Astrid Keller von der Regionalgruppe Ruhr des whk hat es geschafft: Sie wird künftig für das Linke Bündnis im Stadtrat von Dortmund sitzen. Bei den Kommunalwahlen in NRW am 12. September war sie als Spitzenkandidatin für das Bündnis angetreten, zu dem sich PDS, DKP und unabhängige Linke zusammengefunden hatten. Die erzielten 0,96% der Stimmen reichten letztlich für einen der 82 Sitze im Stadtparlament. Keller, die das Mandat annahm, will sich dort künftig vor allem der MigrantInnen- und Gleichstellungspolitik widmen, aber auch deutliche Akzente gegen Rechts setzen. Immerhin gewann die neofaschistische DVU in Dortmund auf Anhieb zwei Mandate.
Die whk-Bundessprecherin Dirk Ruder, die als Parteilose auf der offenen Liste der PDS für den Stadtrat von Moers kandidierte, hat hingegen kein Mandat erhalten. Nicht zuletzt dank seiner Mithilfe im Wahlkampf und bei der Formulierung des Wahlprogramms wird die Liste aber mit einem Sitz in Moers vertreten sein.
Bei den Berliner Landtags- und Kommunalwahlen konnte die PDS drei der 36 Sitze in der Bezirksversammlung des Westbezirks Kreuzberg erzielen. Spitzenkandidatin war Michaela Lindner, ehemals Bürgermeisterin von Quellendorf und Ehrenmitglied des whk. Parallel dazu hatte sie sich in Charlottenburg als Direktkandidatin für das Abgeordnetenhaus geworben, ohne Erfolg. Im Zuge der Bezirksreform werden ab 2000 die Bezirksparlamente von Friedrichshain (Ost) und Kreuzberg (West) gemeinsam tagen; dann wird Lindner der mit 18 Abgeordneten größten Fraktion in der BVV Oberbaum angehören.
Meldungen des whk in einem Satz
* Die bisherige Rufnummer von whk-Bundessprecherin Jürgen Nehm ist seit Ende August nicht mehr gültig; wir bitten zwecks Kontaktaufnahme um Verwendung der Nummer 0180/4444945.
* Das für den 13. September erstmals angekündigte offene Plenum der whk-Regionalgruppe Berlin mußte leider ausfallen; Grund waren Renovierungsarbeiten in den Räumen der Allgemeinen Homosexuellen Arbeitsgemeinschaft (AHA) am Mehringdamm.

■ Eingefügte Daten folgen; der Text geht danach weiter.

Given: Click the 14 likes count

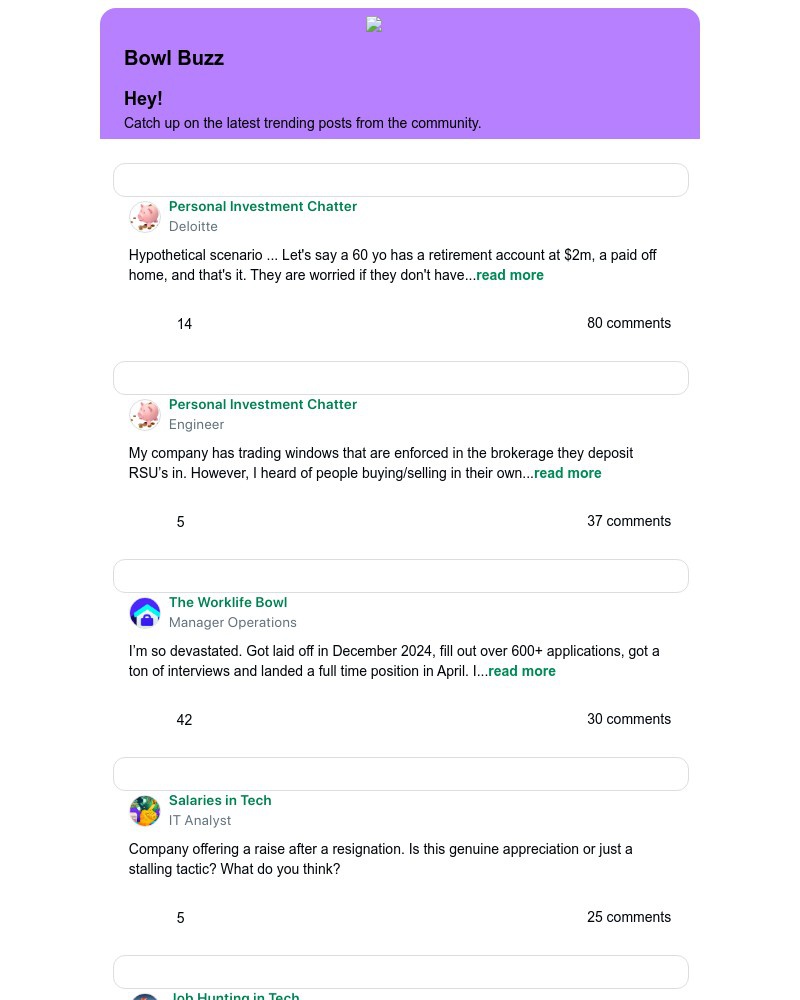Looking at the screenshot, I should (184, 324).
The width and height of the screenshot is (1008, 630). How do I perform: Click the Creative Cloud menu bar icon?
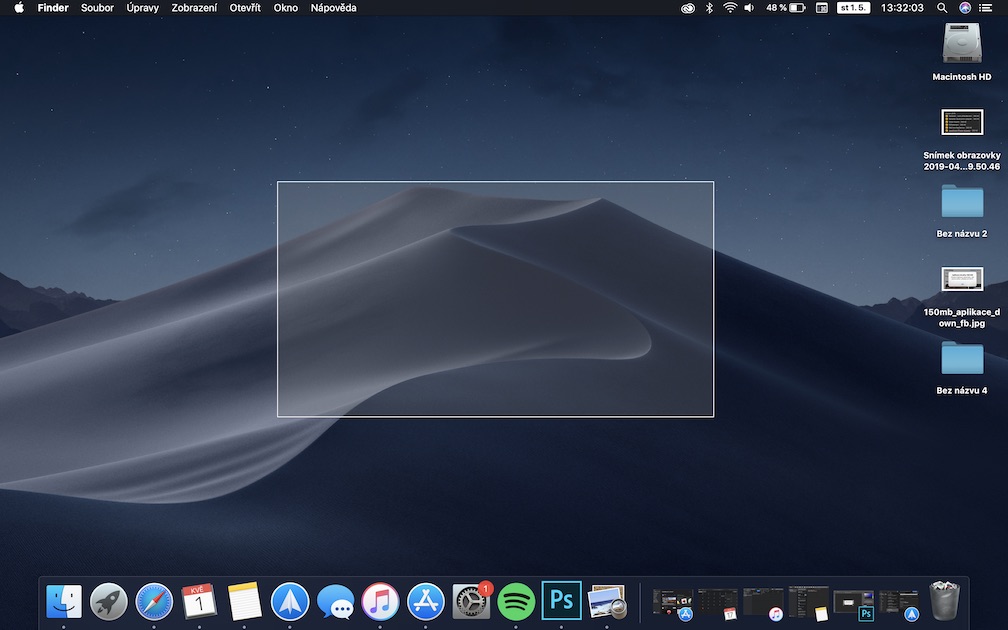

* Beim whk haben sich im letzten Monat InteressentInnen und Interessenten aus verschiedenen Bundesländern gemeldet und ihre Mitarbeit als regionale AnsprechpartnerIn angeboten darunter mit Sachsen erstmals aus einem östlichen Bundesland ; Näheres dazu gibts in den nächsten Mitteilungen.
* Durch den Umzug der Bundesgeschäftsstelle des Lesbenrings e.V. nach Berlin haben sich neue Möglichkeiten der Zusammenarbeit für das whk mit der feministischen Organisation ergeben; das whk strebt für die kommenden Wochen ein Koordinierungstreffen mit Lesbenring-Frauen an, insbesondere zur Abwehr irgendwelcher Sondergesetze für homosexuelle Frauen und Männer.